Tuttavia, prosegue, ci sono “troppi ostacoli” tra gli Stati membri, che hanno impedito alle aziende del settore di crescere. “Non abbiamo ancora un mercato unico digitale ed è per questo che vediamo tante aziende Fintech europee andare negli USA o in Asia per scalare”.

Licenze UE per le aziende Fintech

Sarà battezzato nel corso dell’anno il Piano europeo per regolamentare il Fintech, rivela Dombrovskis.

siti di crowdfunding e i servizi di peer-to-peer landing  (prestito personale erogato da privati ad altri privati su Internet) sarebbero i primi destinatari delle misure, che poi si estenderebbero progressivamente a tutti gli altri soggetti del Fintech. La Commissione vorrebbe ad abbattere i confini transfrontalieri, permettendo l’operatività e la gestione delle iniziative a livello UE e aumentando così le opportunità di finanziamento.

Tra le opzioni allo studio, anche la concessione di licenze europee per le aziende operanti nel settore Fintech.

La situazione italiana: tra banche timide e correntisti tra i meno digitali d’Europa

Il nostro Paese ha mosso i primi passi per regolamentare il settore con la Legge di Bilancio 2018, che ha introdotto agevolazione fiscali e finanziarie in favore dei soggetti operanti nel settore del Fintech.

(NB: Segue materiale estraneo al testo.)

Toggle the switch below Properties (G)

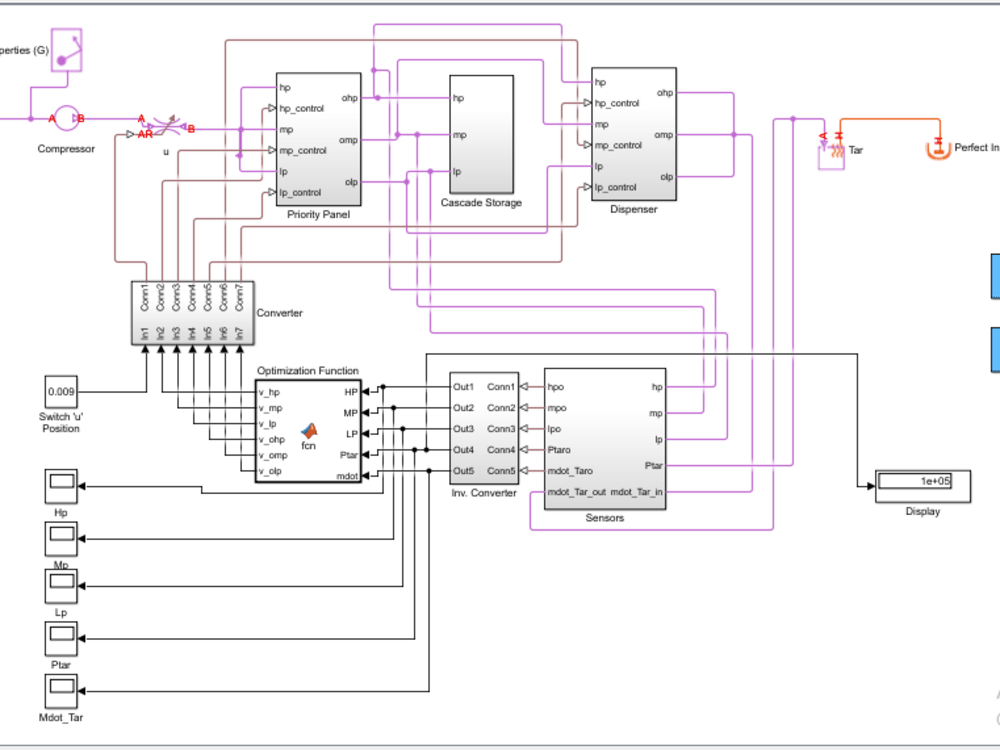(65, 48)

In primo luogo si introduce uno specifico regime fiscale dei proventi derivanti dalle attività di peer to peer lending. Inoltre, la Manovra dispone l’applicazione di una ritenuta a titolo d’imposta del 26% sui proventi derivanti dalle attività di peer to peer lending, ovvero dei proventi derivanti da prestiti erogati mediante piattaforme dedicate a soggetti finanziatori non professionali. La ritenuta è operata direttamente dai gestori delle piattaforme.

Ma le banche non stanno ancora al passo. In base a un’indagine conoscitiva condotta dalla Banca d’Italia sull’adozione delle tecnologie Fintech, infatti, tre quarti degli intermediari finanziari prevede di effettuare investimenti in tecnologie e servizi Fintech, ma gli importi stanziati sono ancora modesti (135 milioni di euro nel 2016).

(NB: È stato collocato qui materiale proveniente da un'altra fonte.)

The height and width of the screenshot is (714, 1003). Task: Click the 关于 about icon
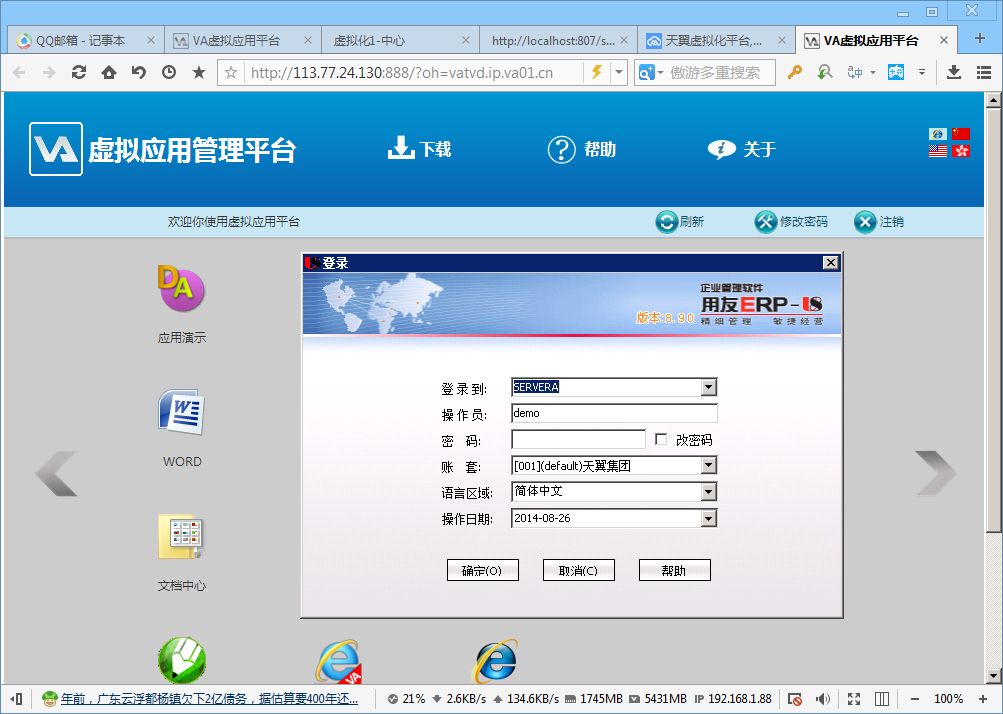tap(721, 149)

La timidezza delle banche va di pari passo con la ritrosia dei correntisti italiani a fare ricorso ai servizi digitali: Eurostat rivela che se circa un europeo su due (51%) dichiara di ricorrere al web per gestire il proprio conto corrente, nel nostro Paese lo fa invece meno di un italiano su tre (31%).

L’Italia si piazza così fra i Paesi in Europa dove si fa meno ricorso all'home banking (23ma su 28 Paesi Ue). Peggio di noi Bulgaria (5%), Romania (7%), Grecia (25%), Cipro (28%), mentre il Portogallo registra lo stesso dato italiano (31%).

In testa fra i correntisti 'più digitali' dell'Unione ci sono i danesi (90%) e gli olandesi (89%). Negli ultimi 10 anni la media Ue è salita del 25%.